One solution is to reduce taxes on productive activities and increase taxes on unearned increases in land values. As noted on the home page, this policy would increase the long-term rate of growth in land values by enabling and encouraging governments to do things that increase land values — such as investing in infrastructure. This of course would be highly beneficial to property owners. But the same policy would reduce the attractiveness of “capital gains” (which would be taxed more) relative to income from assets (which would be taxed less), and thereby attenuate the effect of the rate of change of prices, as required.
The stabilization of growth in land values would be particularly effective if the taxation of unearned “capital gains” were accomplished by means of a periodic tax (i.e. a “holding tax”) proportional to the increase in the land value since a certain reference date. Then rising prices would mean rising holding costs, which would deter purchases and encourage sales, while falling prices would mean falling holding costs, which would encourage purchases and deter sales. Thus the signal sent by the holding tax, like that sent by the actual prices, and unlike that sent by the rate of change of prices, would be in such a direction as to stabilize the market.
This is probably not the first global recession in which most of the affected countries have independently taken the same road to destruction. But it is surely the first in which a researcher of modest means can discover or verify the recurring pattern without leaving the office or, as the case may be, the bedroom: this article merely identifies patterns in existing data gleaned from various online sources.

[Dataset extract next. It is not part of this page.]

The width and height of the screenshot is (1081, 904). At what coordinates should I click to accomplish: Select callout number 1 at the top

The most important source was Global Property Guide, especially the “House Prices” index page, from which one can follow the links to graphs and articles on the housing markets of numerous countries, including nominal prices, year-on-year changes in real and nominal prices, rental yields and quarterly price changes for most of the countries covered, and sometimes other information such as turnover or loan approvals.
The second-most important source was Investment Property Databank (“IPD”), especially the “Indices” page, from which one can find graphs of income and “capital growth” in each country for various classes of property, including “all property”. Most of the figures are yearly; some are more frequent. Email updates are available.
Other sources of property data are individually acknowledged by links in the text.
GDP figures, being widely reported in the media, are easy to find via search engines or news aggregators. But one can save time by consulting compilations of quarterly figures for multiple countries, e.g. at Eurostat and at OECD Stat Extracts. Note that official statistics are subject to revision.
* Sources marked thus, most of which concern market turnover or proxies thereto, were located by Mr Anh Pham, BBus MAppFin (Monash), an Earthsharing Australia volunteer. Here again it should be noted that information on turnover was more elusive than information on prices.